## SET EXERCISE A
Write out the passage about IBM and Fujitsu word for word, from its first sentence to its last.

# # # # # # #

A new hybrid process was about to begin—one in which Jack and I would each be wearing two hats. We would mediate where possible and rule when necessary. Over the summer, Jonathan Greenberg and I wrote an Opinion and Order describing the framework. (Jonathan became counsel to the panel and would remain closely involved in its work for the next ten years.)
In September, Jack and I held our first big press conference and let the world in on our secret. As you’ve no doubt gathered, we thoroughly enjoyed our fifteen minutes of fame.
Then the hard work really began.
During the next year, our biggest challenge was to create Instructions that defined with real precision just what information from IBM programs Fujitsu would be allowed to extract in the Secured Facility and then later use in software development.
The judgment calls were tough. Before we could define external information, we had to grapple with such metaphysical questions as “What does IBM-compatibility mean?” Or to be more precise, to what extent should Fujitsu’s operating system legitimately aim to be IBM-compatible? We soon realized that compatibility was not a point, but a spectrum. Where did Fujitsu deserve to come out on this spectrum?
I can assure you the two parties fought like crazy over this issue. After briefs and argument, Jack and I decided that Fujitsu was entitled to a reasonable opportunity to maintain certain types of compatibility, but not others.38
There was no way Jack and I could have done this without technical help. Barr and Raven were equally clueless. To assist us, we assembled superb technical teams from both companies who did most of the heavy lifting.
These teams worked surprisingly well together, and we protected them from the litigators as much as possible. (Some of the lawyers were not happy to be sidelined and remained a bit dubious about the whole regime.) The teams were headed by Ron Alepin of Fujitsu and Bill McPhee of IBM, two software geniuses whom I could occasionally understand, and by lawyers Tony Clapes (of IBM in-house) and Mike Jacobs of Morrison & Foerster, who understood programming at a sophisticated level and could articulate the concepts in a way that could be consistently applied.

# # # # # # #

## SET EXERCISE B
Give again, unchanged, the lines of the listing below, from its first line through the line containing "Looking at the", both included. Leave out the pictures.

# # # # # # #

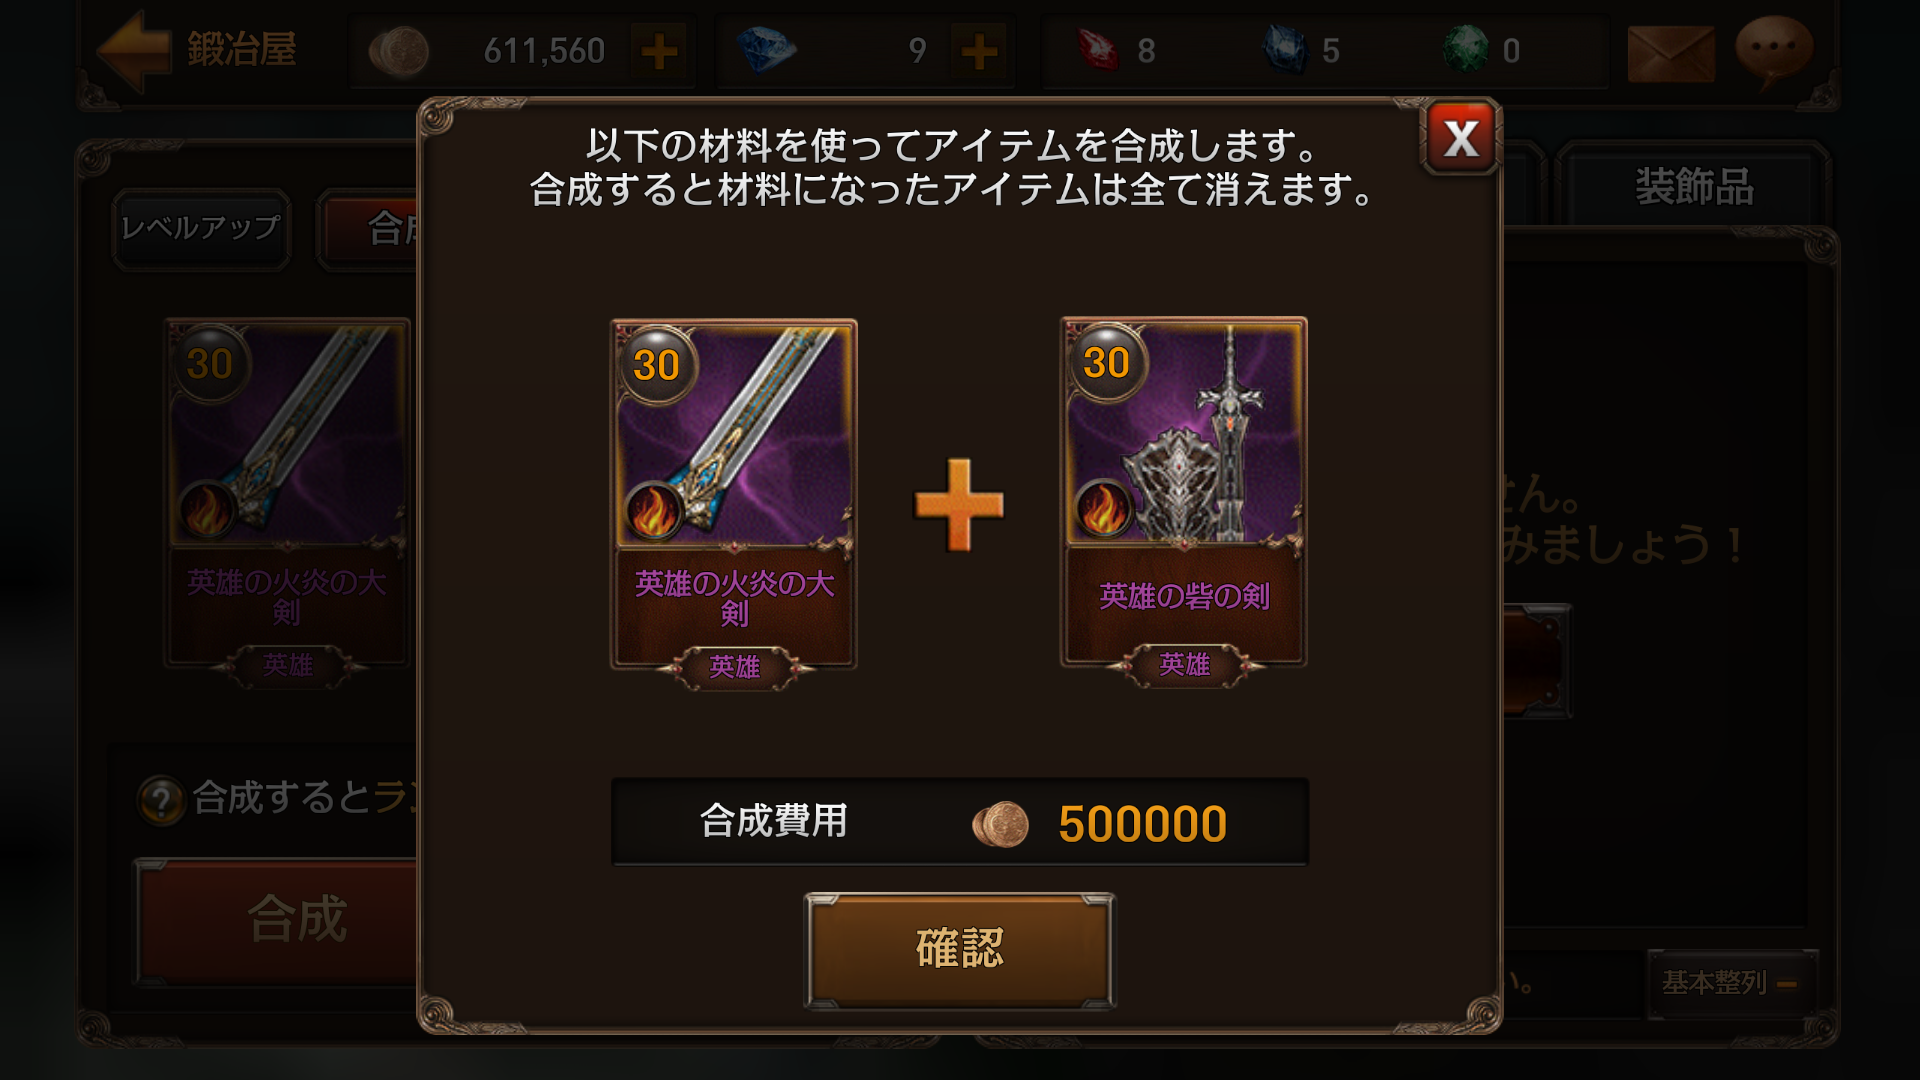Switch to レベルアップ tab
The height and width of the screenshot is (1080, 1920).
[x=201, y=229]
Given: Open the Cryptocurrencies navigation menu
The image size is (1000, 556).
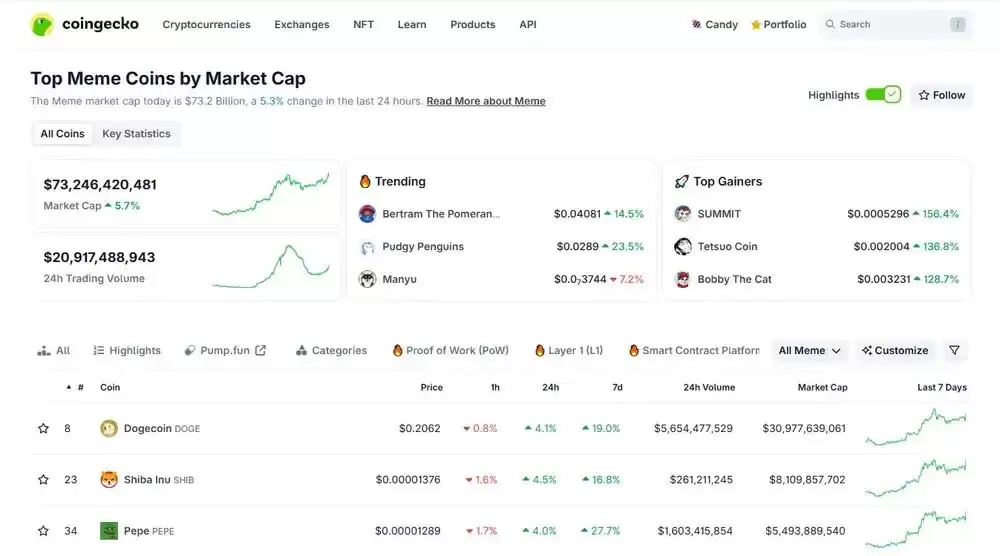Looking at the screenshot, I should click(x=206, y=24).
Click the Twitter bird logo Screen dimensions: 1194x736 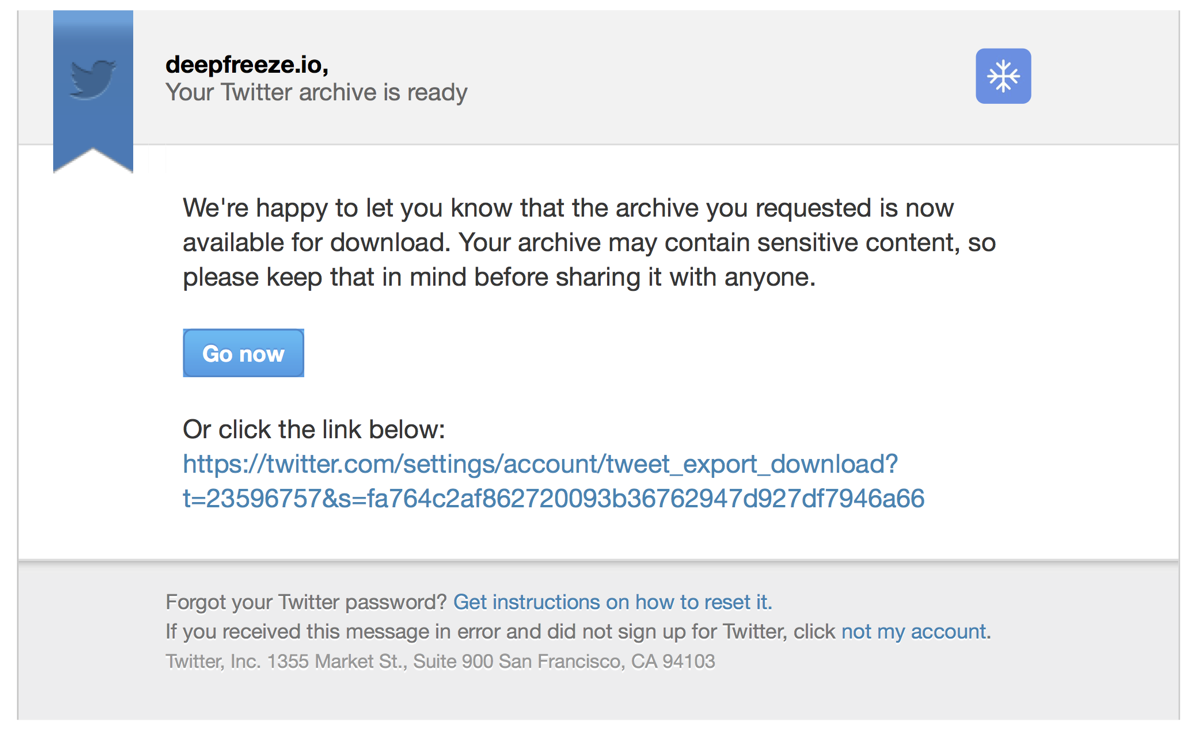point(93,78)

# # # # # # #

## EXERCISE OUTPUT A
A new hybrid process was about to begin—one in which Jack and I would each be wearing two hats. We would mediate where possible and rule when necessary. Over the summer, Jonathan Greenberg and I wrote an Opinion and Order describing the framework. (Jonathan became counsel to the panel and would remain closely involved in its work for the next ten years.)
In September, Jack and I held our first big press conference and let the world in on our secret. As you’ve no doubt gathered, we thoroughly enjoyed our fifteen minutes of fame.
Then the hard work really began.
During the next year, our biggest challenge was to create Instructions that defined with real precision just what information from IBM programs Fujitsu would be allowed to extract in the Secured Facility and then later use in software development.
The judgment calls were tough. Before we could define external information, we had to grapple with such metaphysical questions as “What does IBM-compatibility mean?” Or to be more precise, to what extent should Fujitsu’s operating system legitimately aim to be IBM-compatible? We soon realized that compatibility was not a point, but a spectrum. Where did Fujitsu deserve to come out on this spectrum?
I can assure you the two parties fought like crazy over this issue. After briefs and argument, Jack and I decided that Fujitsu was entitled to a reasonable opportunity to maintain certain types of compatibility, but not others.38
There was no way Jack and I could have done this without technical help. Barr and Raven were equally clueless. To assist us, we assembled superb technical teams from both companies who did most of the heavy lifting.
These teams worked surprisingly well together, and we protected them from the litigators as much as possible. (Some of the lawyers were not happy to be sidelined and remained a bit dubious about the whole regime.) The teams were headed by Ron Alepin of Fujitsu and Bill McPhee of IBM, two software geniuses whom I could occasionally understand, and by lawyers Tony Clapes (of IBM in-house) and Mike Jacobs of Morrison & Foerster, who understood programming at a sophisticated level and could articulate the concepts in a way that could be consistently applied.

## EXERCISE OUTPUT B
Switch to レベルアップ tab
The height and width of the screenshot is (1080, 1920).
[x=201, y=229]
Given: Open the Cryptocurrencies navigation menu
The image size is (1000, 556).
Looking at the screenshot, I should click(x=206, y=24).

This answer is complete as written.